At the beginning of the "Politics" chapter of Hollywood Cinema, Maltby quotes the
critic Michael Wood (writing in 1975) and
MPPDA president Will Hays (in 1938):
Movies, he argues, dramatize
"our semi-secret concerns" in a story, allowing them a ''brief,
thinly disguised parade": "Entertainment is not,
as we
often think, a full-scale flight from our problems, not a means of forgetting
them completely, but rather a rearrangement of our problems
into
shapes which tame them, which disperse
them to the margins
of our attention." (Wood)
In a period in which
propaganda has largely reduced the artistic and entertainment validity of the
screen in many other countries, it is pleasant to report
that
American motion pictures continue to be
free from any but the highest possible entertainment purpose. The industry has
resisted and must continue
to resist the lure of
propaganda in that sinister sense persistently urged upon it by extremist
groups . . . The distinction between motion pictures with a
message and
self-serving propaganda is one determinable
only through the process of common sense ... Entertainment is the commodity for
which the
public
pays at the box-office. Propaganda disguised as entertainment would be neither
honest salesmanship nor honest showmanship. (Hays)

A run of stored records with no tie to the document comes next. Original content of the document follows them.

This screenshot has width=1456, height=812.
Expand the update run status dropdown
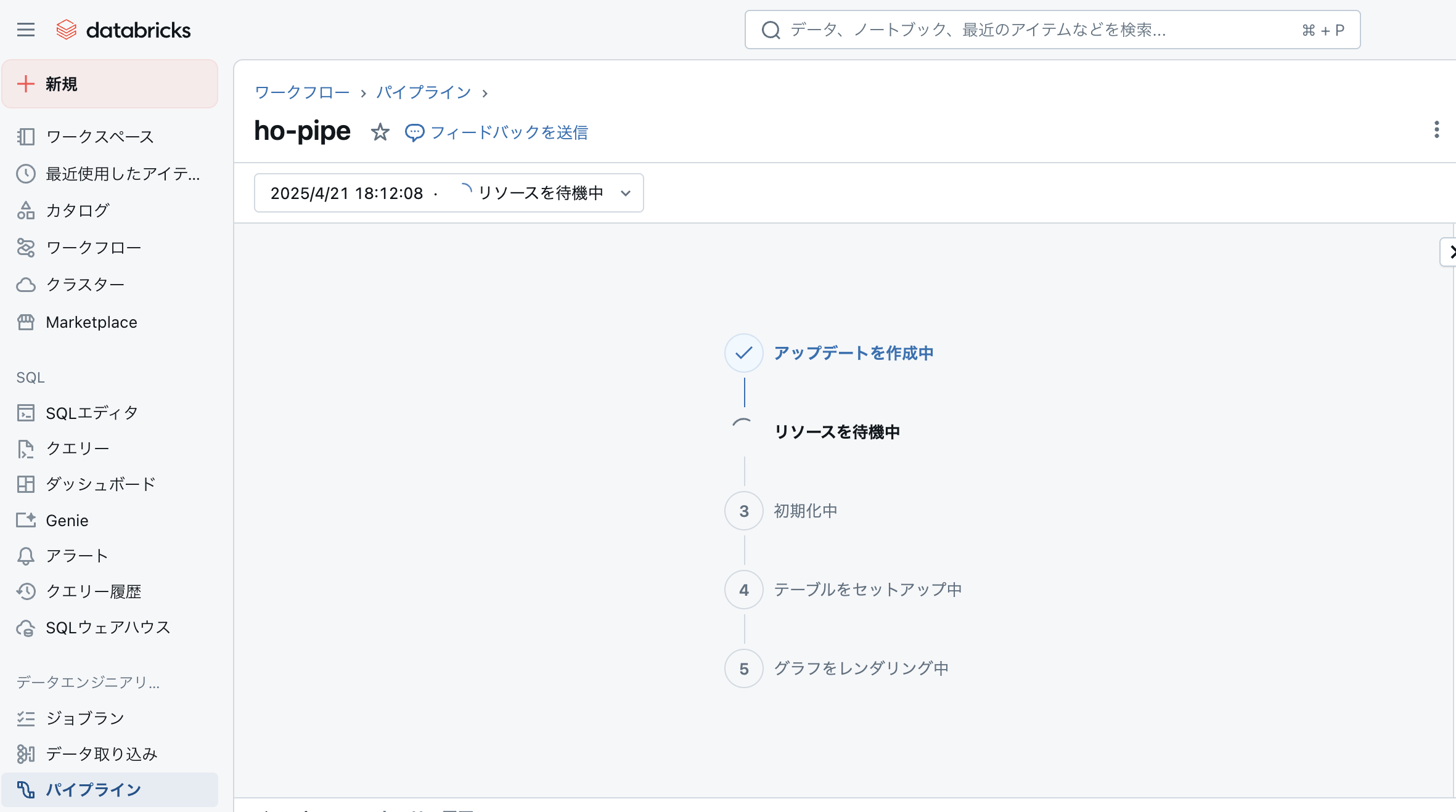pos(626,193)
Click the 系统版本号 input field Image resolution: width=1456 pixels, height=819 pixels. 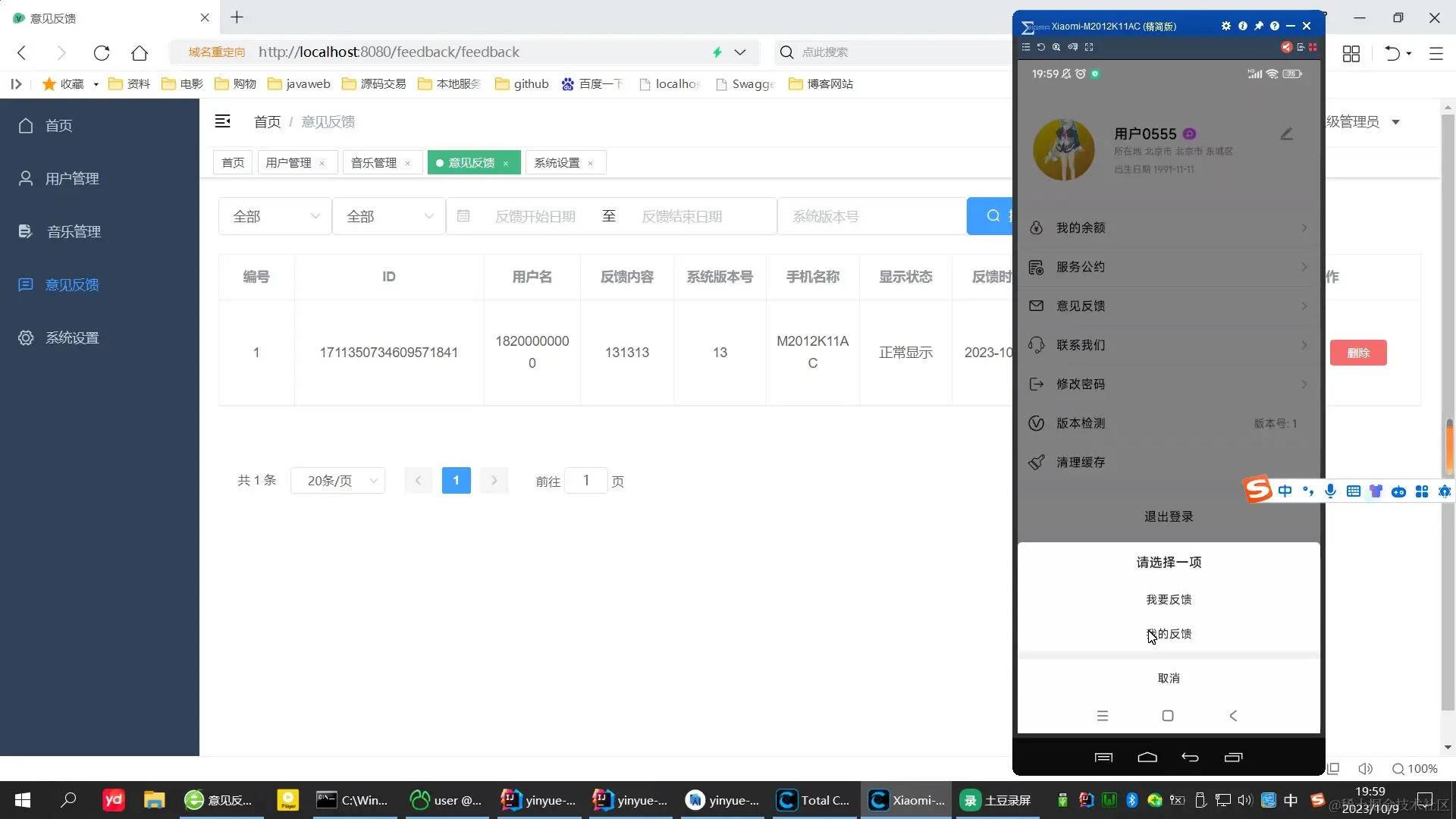coord(872,216)
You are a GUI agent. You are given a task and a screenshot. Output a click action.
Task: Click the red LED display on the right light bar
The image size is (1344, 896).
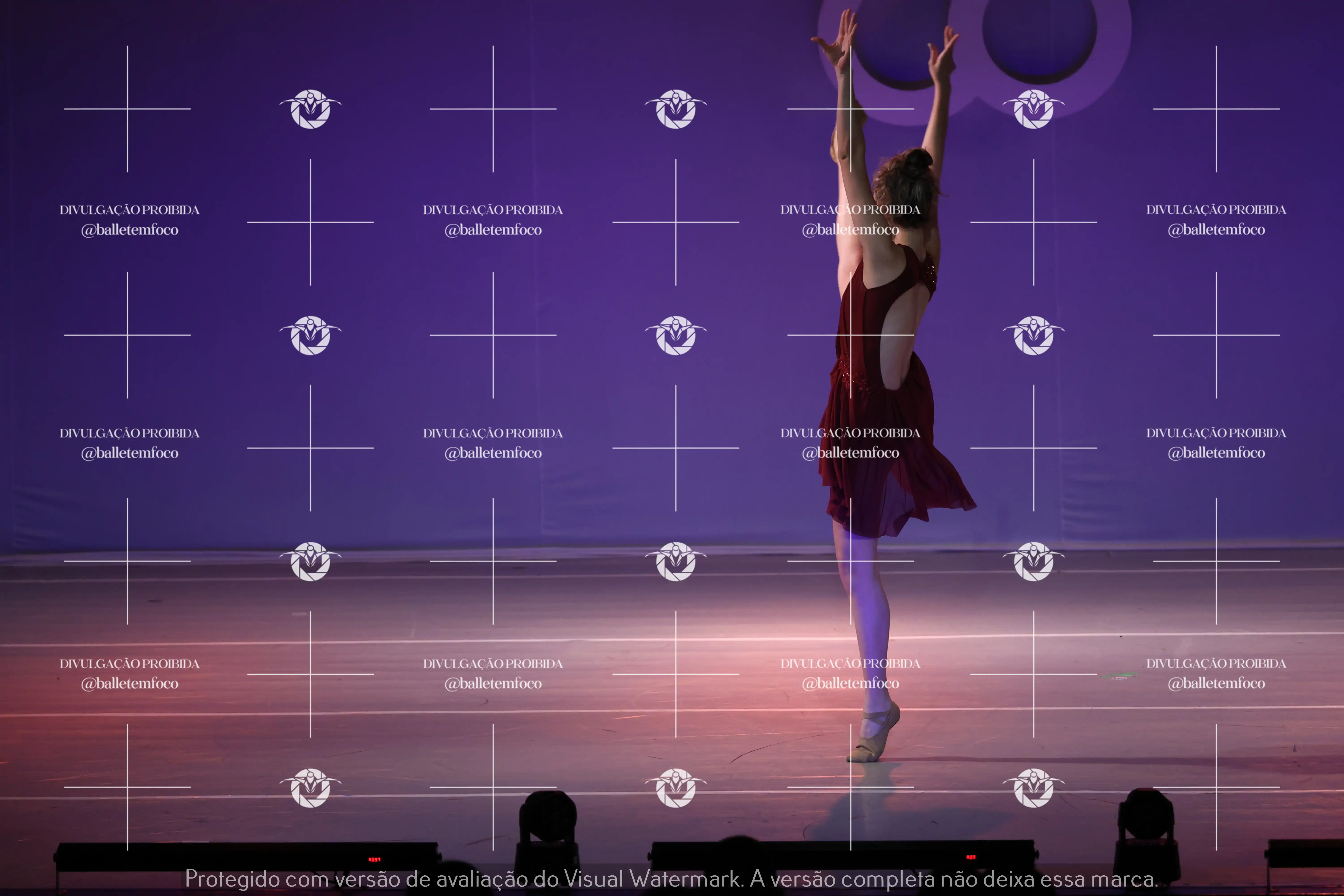pos(970,857)
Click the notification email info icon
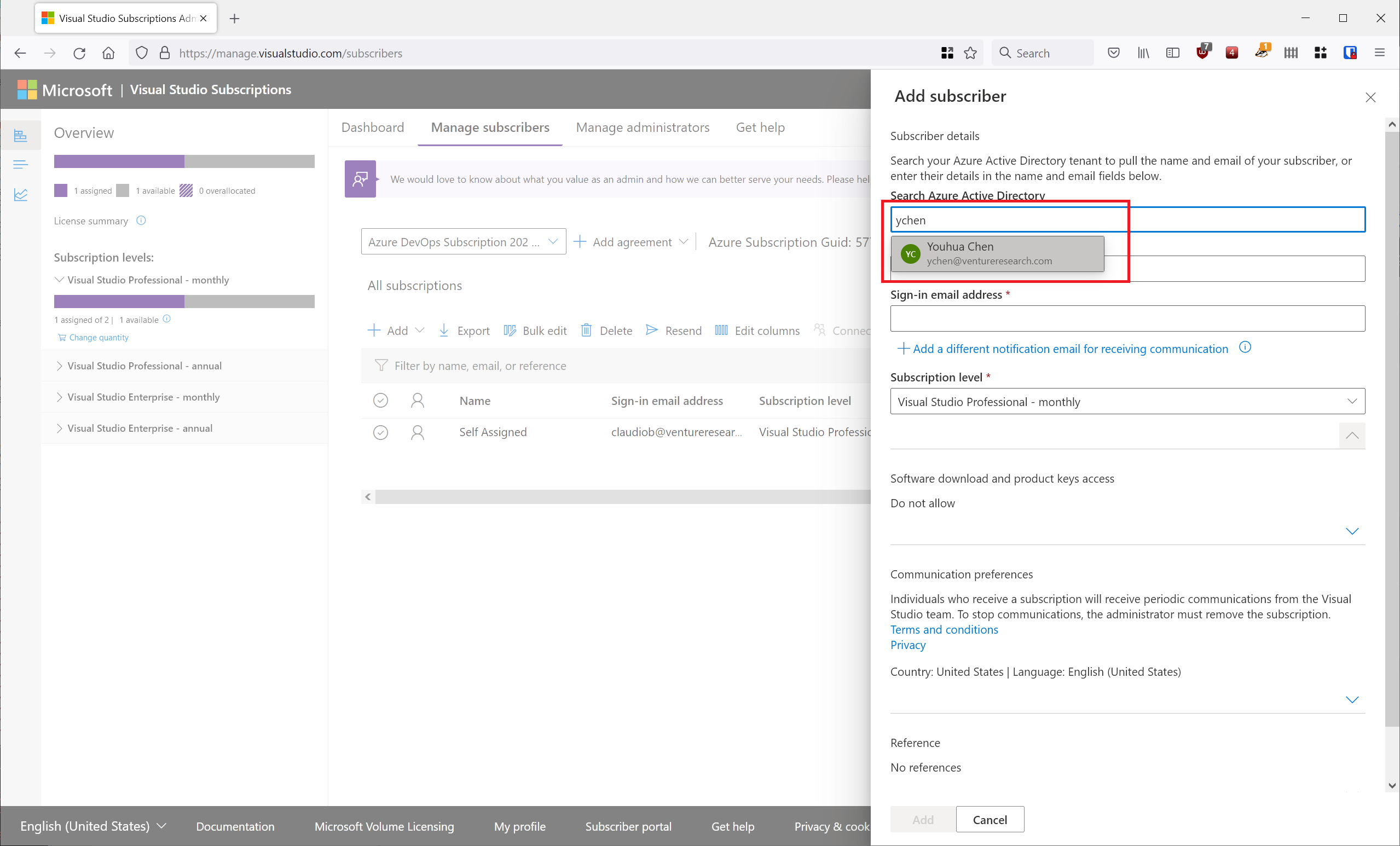Screen dimensions: 1400x846 coord(1245,347)
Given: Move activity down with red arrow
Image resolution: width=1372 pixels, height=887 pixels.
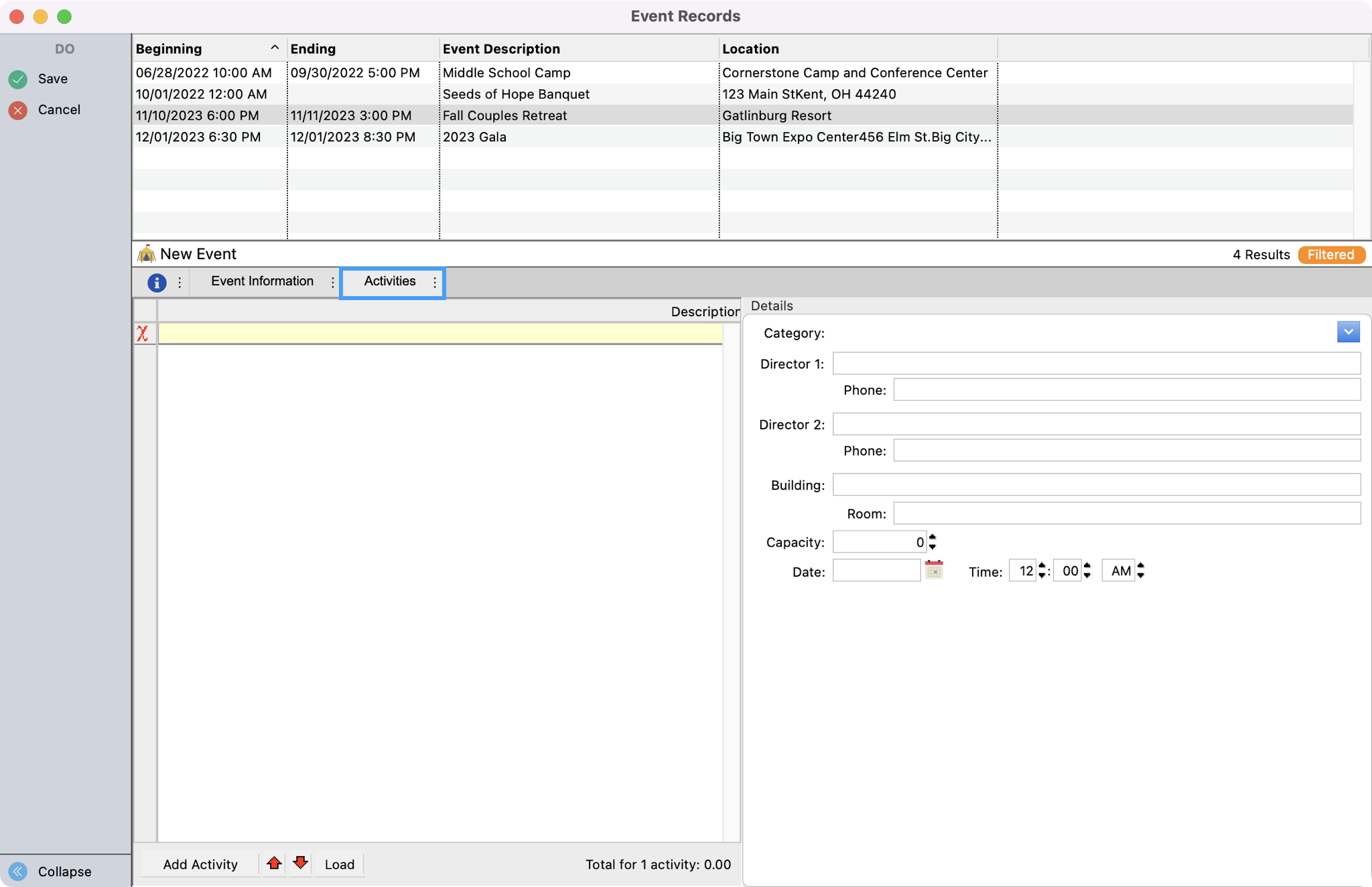Looking at the screenshot, I should point(301,864).
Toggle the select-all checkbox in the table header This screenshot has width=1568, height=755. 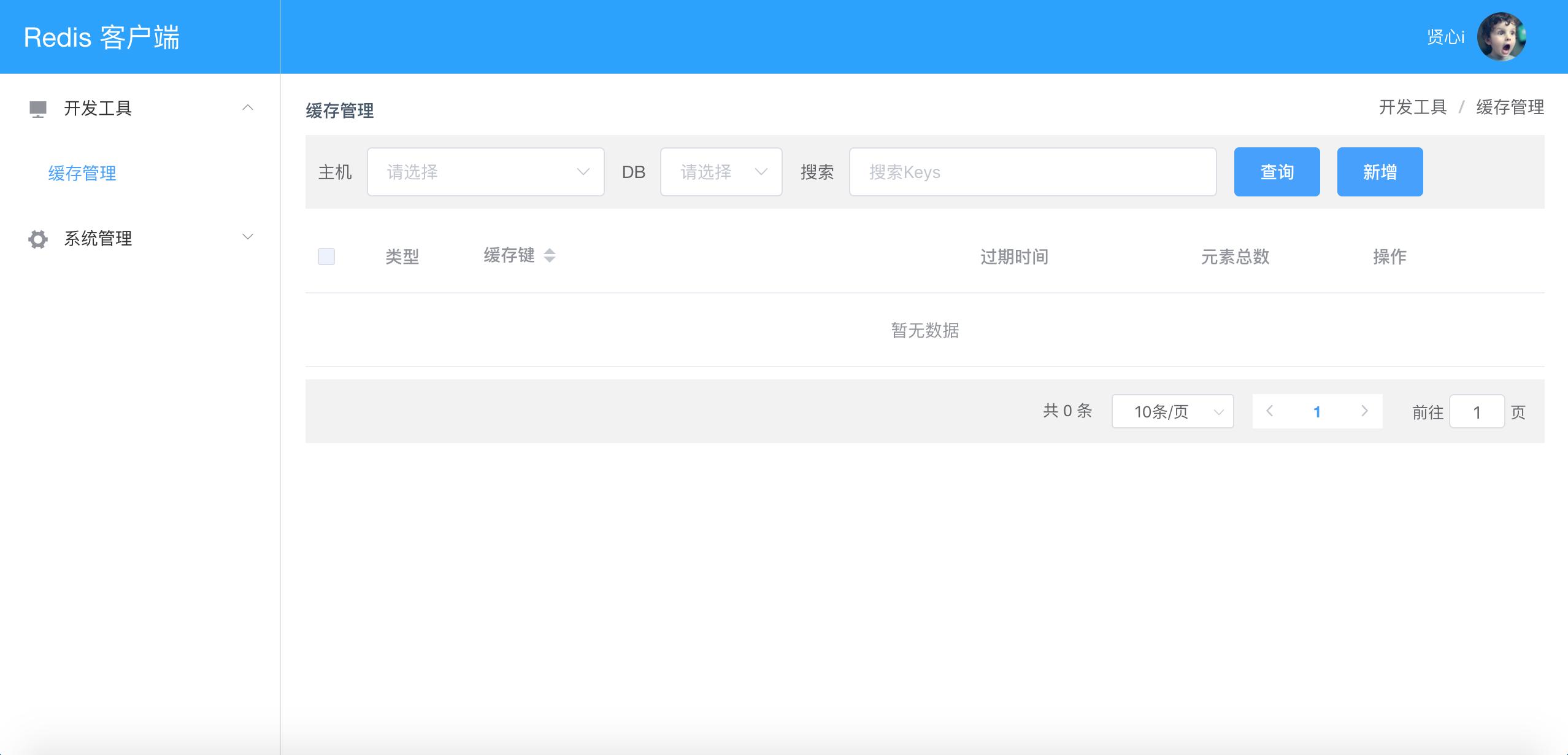(x=326, y=256)
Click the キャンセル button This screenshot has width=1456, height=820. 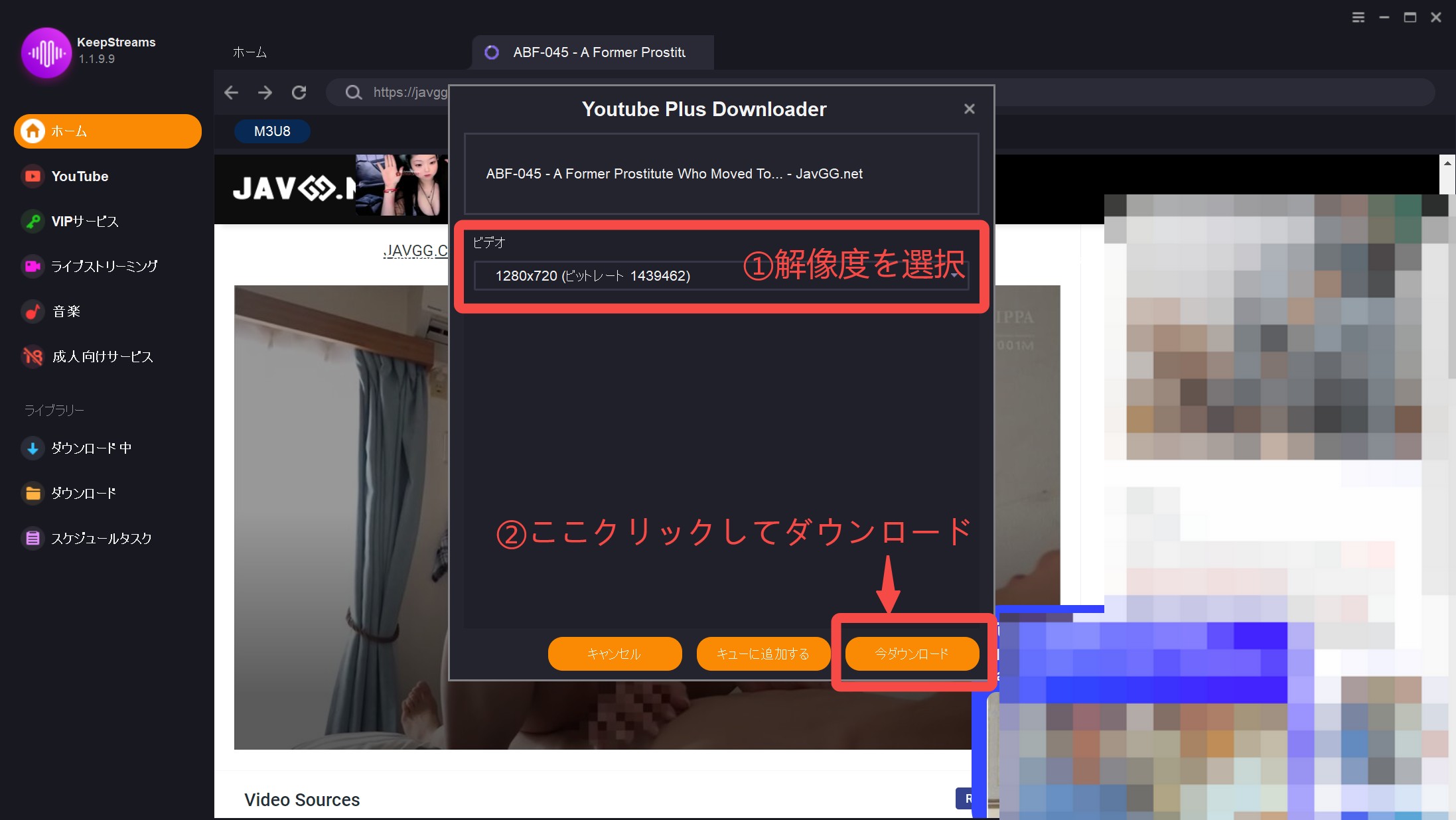[x=615, y=654]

Bearing these remarks (and the potential difficulty of
reconciling them) in mind, provide a sketch of how some of the movies
we've
seen this term (let's say at least three) express themselves in ways that we
might call "political" (or, if we've read to the
end of
the chapter, "ideological"). How does “the political” (or “ideology”)
manifest itself in the Hollywood cinema of the 1930s?